Published online Feb 26, 2020. doi: 10.4252/wjsc.v12.i2.110
Peer-review started: May 20, 2019
First decision: August 23,2019
Revised: October 19, 2019
Accepted: January 14, 2020
Article in press: January 14, 2020
Published online: February 26, 2020
Scaffold-free techniques in the developmental tissue engineering area are designed to mimic in vivo embryonic processes with the aim of biofabricating, in vitro, tissues with more authentic properties. Cell clusters called spheroids are the basis for scaffold-free tissue engineering. In this review, we explore the use of spheroids from adult mesenchymal stem/stromal cells as a model in the developmental engineering area in order to mimic the developmental stages of cartilage and bone tissues. Spheroids from adult mesenchymal stromal/stem cells lineages recapitulate crucial events in bone and cartilage formation during embryogenesis, and are capable of spontaneously fusing to other spheroids, making them ideal building blocks for bone and cartilage tissue engineering. Here, we discuss data from ours and other labs on the use of adipose stromal/stem cell spheroids in chondrogenesis and osteogenesis in vitro. Overall, recent studies support the notion that spheroids are ideal "building blocks" for tissue engineering by “bottom-up” approaches, which are based on tissue assembly by advanced techniques such as three-dimensional bioprinting. Further studies on the cellular and molecular mechanisms that orchestrate spheroid fusion are now crucial to support continued development of bottom-up tissue engineering approaches such as three-dimensional bioprinting.
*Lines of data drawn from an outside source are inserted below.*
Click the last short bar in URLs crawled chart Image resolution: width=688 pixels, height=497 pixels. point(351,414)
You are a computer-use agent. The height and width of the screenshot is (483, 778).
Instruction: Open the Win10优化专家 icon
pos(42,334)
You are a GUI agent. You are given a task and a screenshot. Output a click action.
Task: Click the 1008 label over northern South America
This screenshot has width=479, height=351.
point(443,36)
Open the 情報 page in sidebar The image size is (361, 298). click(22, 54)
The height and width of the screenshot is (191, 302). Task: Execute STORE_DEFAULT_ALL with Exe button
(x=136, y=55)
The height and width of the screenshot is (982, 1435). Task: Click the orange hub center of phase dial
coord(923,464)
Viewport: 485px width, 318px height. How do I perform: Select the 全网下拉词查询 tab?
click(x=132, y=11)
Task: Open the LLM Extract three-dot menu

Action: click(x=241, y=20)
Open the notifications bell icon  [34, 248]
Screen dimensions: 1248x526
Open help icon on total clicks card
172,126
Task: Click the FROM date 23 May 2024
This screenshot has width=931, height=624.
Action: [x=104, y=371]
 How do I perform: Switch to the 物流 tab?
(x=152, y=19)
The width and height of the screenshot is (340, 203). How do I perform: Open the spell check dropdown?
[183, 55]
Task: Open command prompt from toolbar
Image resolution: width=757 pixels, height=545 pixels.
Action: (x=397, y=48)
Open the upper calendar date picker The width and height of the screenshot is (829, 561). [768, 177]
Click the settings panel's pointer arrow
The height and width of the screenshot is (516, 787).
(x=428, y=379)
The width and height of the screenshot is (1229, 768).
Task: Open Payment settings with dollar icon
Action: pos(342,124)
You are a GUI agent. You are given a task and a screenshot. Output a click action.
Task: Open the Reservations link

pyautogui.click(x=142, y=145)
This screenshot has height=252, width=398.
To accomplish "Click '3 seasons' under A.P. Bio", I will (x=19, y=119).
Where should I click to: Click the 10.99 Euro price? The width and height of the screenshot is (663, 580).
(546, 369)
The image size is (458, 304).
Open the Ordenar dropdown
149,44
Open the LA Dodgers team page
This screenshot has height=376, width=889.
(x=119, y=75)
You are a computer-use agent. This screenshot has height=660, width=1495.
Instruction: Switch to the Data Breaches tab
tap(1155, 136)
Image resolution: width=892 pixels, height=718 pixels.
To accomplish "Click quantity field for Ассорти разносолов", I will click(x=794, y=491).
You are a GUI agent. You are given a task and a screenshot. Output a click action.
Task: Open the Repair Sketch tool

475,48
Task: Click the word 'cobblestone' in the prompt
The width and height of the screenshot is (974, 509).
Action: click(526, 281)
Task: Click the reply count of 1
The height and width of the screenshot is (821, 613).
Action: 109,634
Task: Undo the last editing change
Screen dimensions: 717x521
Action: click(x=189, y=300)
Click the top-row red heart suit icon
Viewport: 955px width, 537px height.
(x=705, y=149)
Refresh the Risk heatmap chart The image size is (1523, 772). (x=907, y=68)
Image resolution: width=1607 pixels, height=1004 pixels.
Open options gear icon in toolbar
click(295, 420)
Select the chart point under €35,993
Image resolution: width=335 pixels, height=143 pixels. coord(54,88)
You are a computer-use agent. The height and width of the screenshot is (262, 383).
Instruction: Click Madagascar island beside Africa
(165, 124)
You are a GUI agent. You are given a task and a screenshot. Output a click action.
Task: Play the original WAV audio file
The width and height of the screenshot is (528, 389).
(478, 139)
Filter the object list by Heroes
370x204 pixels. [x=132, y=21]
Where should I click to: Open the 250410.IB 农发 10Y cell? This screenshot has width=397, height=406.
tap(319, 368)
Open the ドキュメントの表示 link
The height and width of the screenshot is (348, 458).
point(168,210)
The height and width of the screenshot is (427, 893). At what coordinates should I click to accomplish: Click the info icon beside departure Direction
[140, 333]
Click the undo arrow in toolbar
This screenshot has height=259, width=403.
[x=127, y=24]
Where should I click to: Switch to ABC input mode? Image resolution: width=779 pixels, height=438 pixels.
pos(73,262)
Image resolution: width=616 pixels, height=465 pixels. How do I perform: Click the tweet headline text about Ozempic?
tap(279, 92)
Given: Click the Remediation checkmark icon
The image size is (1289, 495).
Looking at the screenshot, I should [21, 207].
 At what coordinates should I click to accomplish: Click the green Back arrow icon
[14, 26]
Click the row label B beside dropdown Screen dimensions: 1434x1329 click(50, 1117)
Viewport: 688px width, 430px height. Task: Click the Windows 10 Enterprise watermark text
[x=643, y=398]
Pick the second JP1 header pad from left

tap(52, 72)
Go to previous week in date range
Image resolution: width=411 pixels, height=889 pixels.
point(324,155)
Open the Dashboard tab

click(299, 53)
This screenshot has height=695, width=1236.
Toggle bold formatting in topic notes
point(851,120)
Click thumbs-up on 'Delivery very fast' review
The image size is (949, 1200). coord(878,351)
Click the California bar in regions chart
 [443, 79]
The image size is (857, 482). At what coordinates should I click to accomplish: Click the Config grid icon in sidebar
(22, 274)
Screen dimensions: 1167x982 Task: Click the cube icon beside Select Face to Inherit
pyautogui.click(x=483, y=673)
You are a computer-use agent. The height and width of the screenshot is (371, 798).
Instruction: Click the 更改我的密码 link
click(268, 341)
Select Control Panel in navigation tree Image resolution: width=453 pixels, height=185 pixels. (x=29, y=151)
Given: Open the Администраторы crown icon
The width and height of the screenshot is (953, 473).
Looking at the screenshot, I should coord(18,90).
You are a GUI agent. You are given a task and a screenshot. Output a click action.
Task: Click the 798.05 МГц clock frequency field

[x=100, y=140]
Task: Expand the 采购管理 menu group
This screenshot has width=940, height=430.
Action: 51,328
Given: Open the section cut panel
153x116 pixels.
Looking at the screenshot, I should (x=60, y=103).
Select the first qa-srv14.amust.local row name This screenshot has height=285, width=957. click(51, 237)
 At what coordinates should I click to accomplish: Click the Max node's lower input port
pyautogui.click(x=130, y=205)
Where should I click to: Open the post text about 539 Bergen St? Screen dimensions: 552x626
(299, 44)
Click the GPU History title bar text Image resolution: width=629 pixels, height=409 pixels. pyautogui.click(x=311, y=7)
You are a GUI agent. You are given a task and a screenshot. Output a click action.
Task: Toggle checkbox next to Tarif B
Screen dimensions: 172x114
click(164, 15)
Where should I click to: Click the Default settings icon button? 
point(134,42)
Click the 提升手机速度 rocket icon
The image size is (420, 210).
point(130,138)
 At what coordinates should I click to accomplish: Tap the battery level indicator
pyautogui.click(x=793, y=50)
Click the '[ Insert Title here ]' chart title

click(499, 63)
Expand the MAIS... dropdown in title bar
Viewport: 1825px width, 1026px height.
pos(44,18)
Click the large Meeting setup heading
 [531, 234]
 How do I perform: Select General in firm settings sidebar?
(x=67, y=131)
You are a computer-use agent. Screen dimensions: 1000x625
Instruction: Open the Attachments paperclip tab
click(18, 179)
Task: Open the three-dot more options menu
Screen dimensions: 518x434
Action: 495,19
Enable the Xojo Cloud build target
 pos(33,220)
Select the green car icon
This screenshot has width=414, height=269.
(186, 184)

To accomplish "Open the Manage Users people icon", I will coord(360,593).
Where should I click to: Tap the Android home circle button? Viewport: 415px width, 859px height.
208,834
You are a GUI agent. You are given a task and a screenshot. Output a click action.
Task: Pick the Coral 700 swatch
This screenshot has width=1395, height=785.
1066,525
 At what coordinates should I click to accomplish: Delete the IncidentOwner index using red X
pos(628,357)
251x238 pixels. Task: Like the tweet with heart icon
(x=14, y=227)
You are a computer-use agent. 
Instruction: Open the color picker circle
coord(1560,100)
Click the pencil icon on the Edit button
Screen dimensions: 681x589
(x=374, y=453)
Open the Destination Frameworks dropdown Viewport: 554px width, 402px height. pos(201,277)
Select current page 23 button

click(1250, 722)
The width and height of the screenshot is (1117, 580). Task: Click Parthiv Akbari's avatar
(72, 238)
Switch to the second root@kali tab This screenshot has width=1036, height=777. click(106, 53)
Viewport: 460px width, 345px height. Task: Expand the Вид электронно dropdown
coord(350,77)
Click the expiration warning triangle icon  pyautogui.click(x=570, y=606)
Core tip: Classic approaches to tissue engineering rely on scaffold-based strategies, which have limited ability to recapitulate organogenesis in vitro and are not capable of generating hierarchical engineered tissues. Scaffold-free strategies, in particular those using spheroids, are appealing, mainly due to the capacity of spheroids to recapitulate three main embryonic processes: (1) Cell-to-cell and cell-to-extracellular matrix interactions; (2) Cell differentiation; and (3) Fusion. The use of spheroids to recapitulate embryonic tissue formation in vitro represents a potent strategy in developmental tissue engineering. In particular, the fusion capacity of spheroids allows their use as building-blocks in bottom-up tissue engineering through three-dimensional bioprinting techniques.